## BEGIN Data to process

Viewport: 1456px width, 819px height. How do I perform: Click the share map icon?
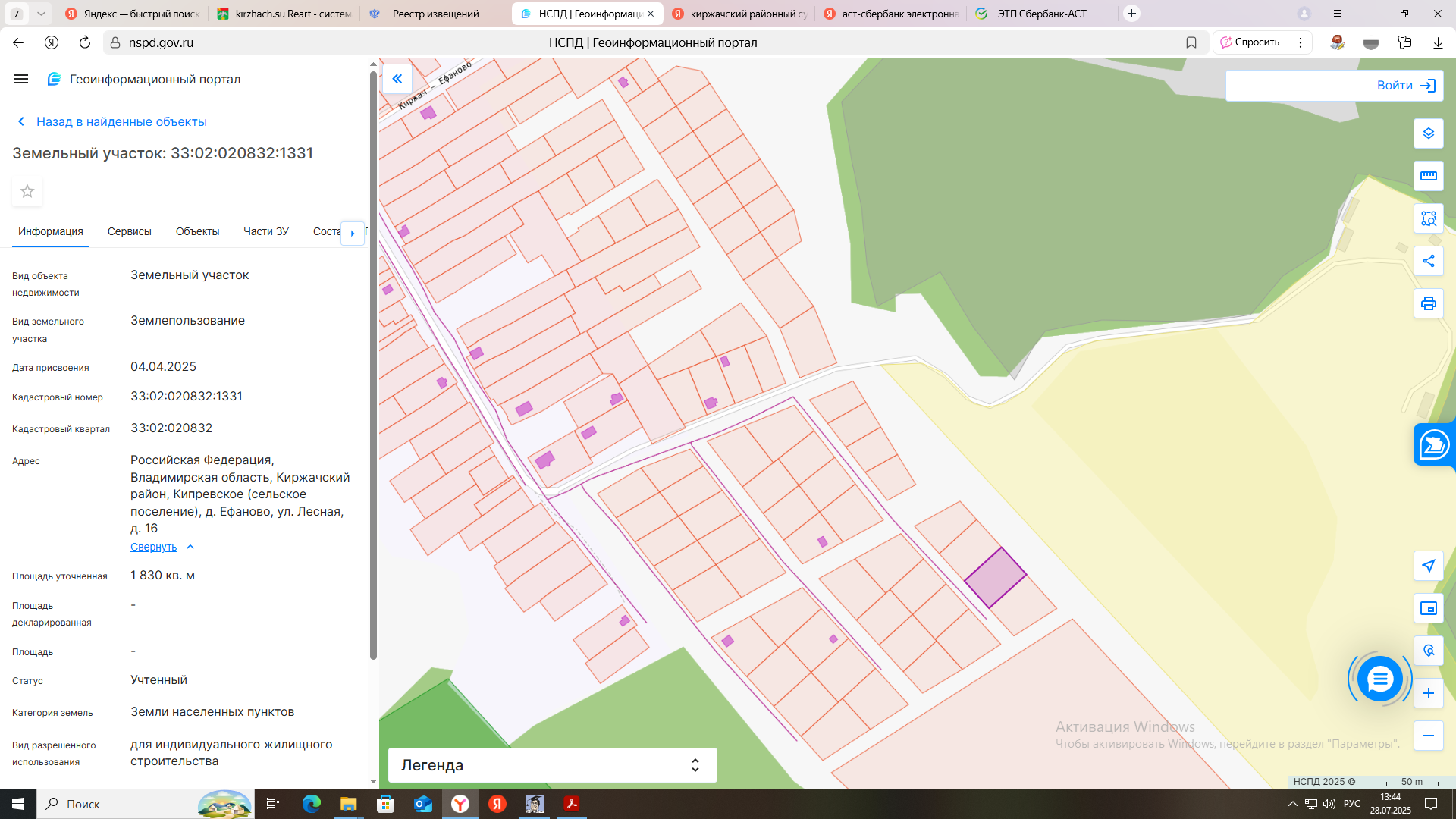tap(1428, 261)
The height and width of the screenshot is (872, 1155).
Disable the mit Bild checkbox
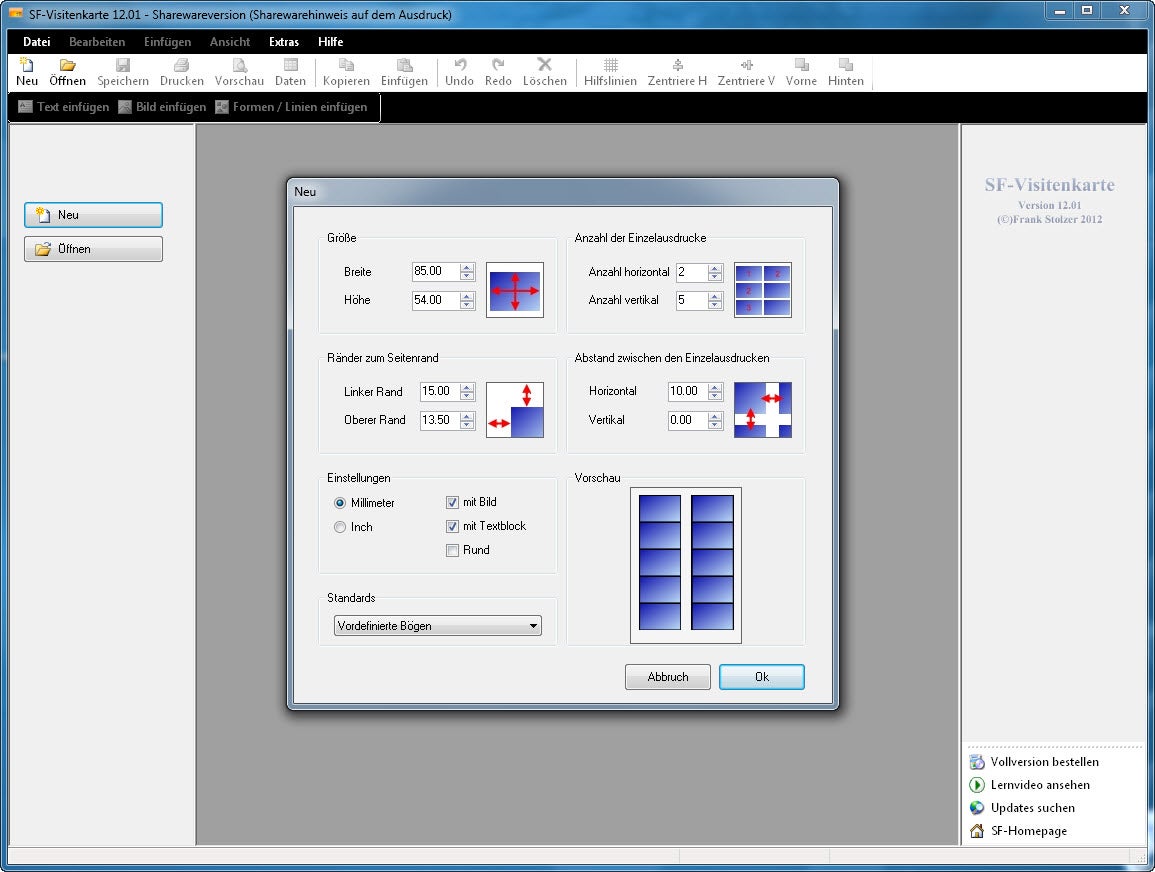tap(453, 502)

## END Data to process
## BEGIN Data to process

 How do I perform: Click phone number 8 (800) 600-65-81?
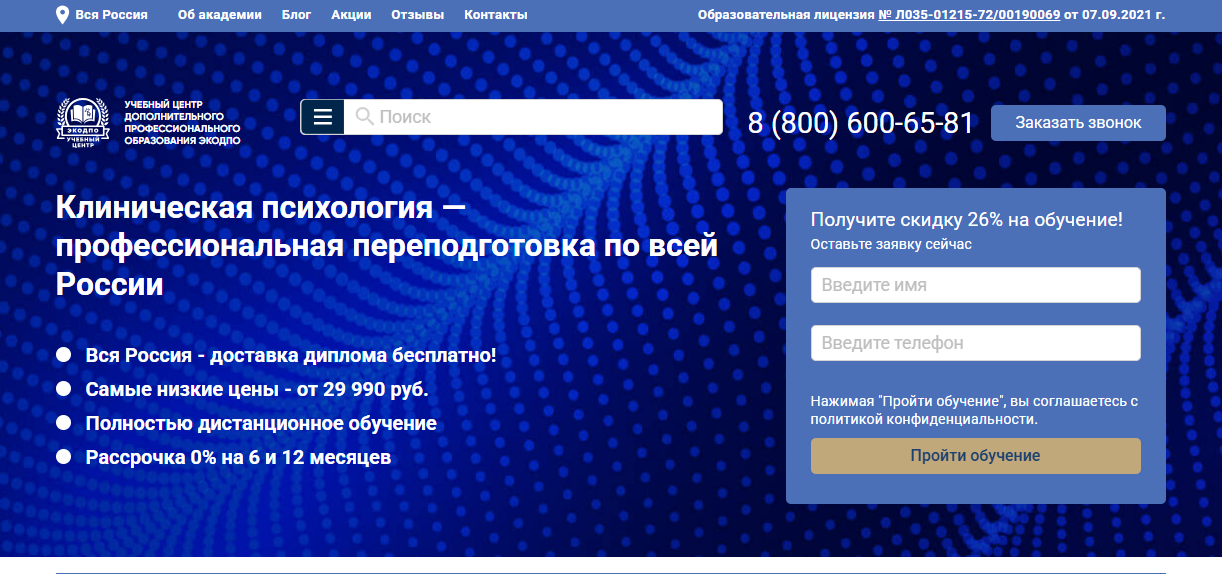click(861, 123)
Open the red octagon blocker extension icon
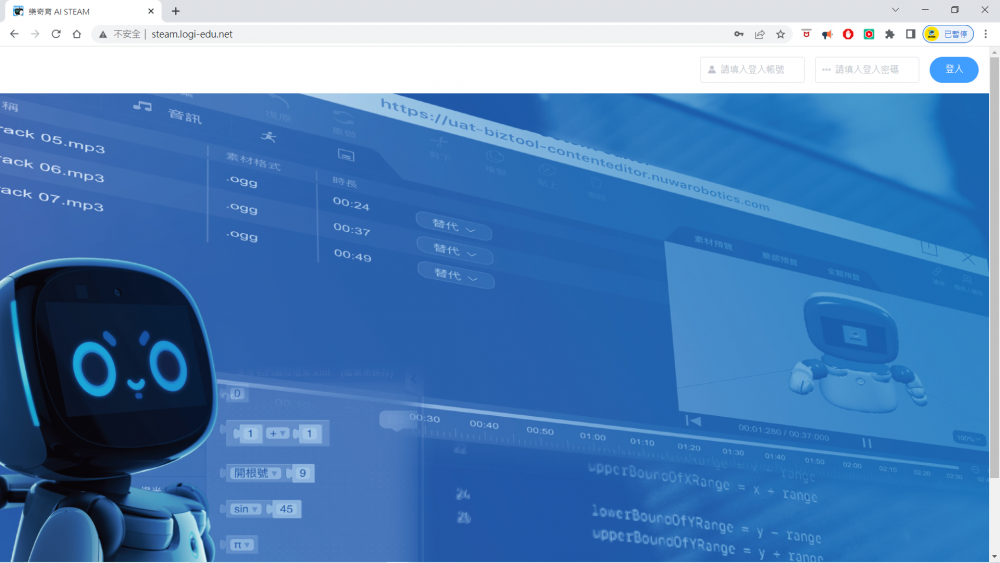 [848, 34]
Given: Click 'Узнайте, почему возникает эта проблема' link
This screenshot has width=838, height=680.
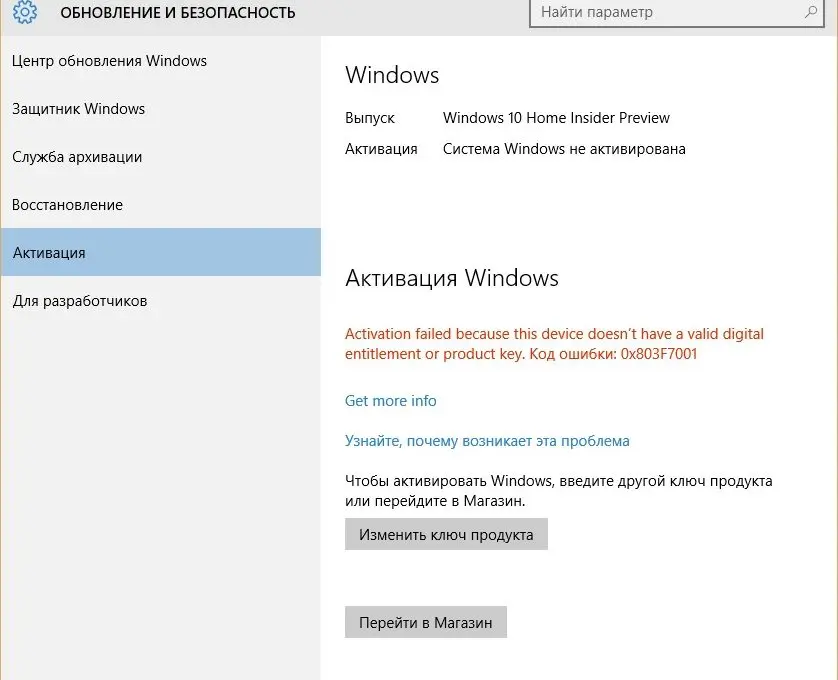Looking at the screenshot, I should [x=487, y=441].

## END Data to process

## Exercise brief:
Please output the lines of the listing above, starting with the line that contains "Open the red octagon blocker extension icon" and going on through the line that contains "Looking at the", copied word for word. Leave the pictures out.

## Response:
Open the red octagon blocker extension icon
 [848, 34]
Given: Click 'Узнайте, почему возникает эта проблема' link
This screenshot has width=838, height=680.
Looking at the screenshot, I should [x=487, y=441].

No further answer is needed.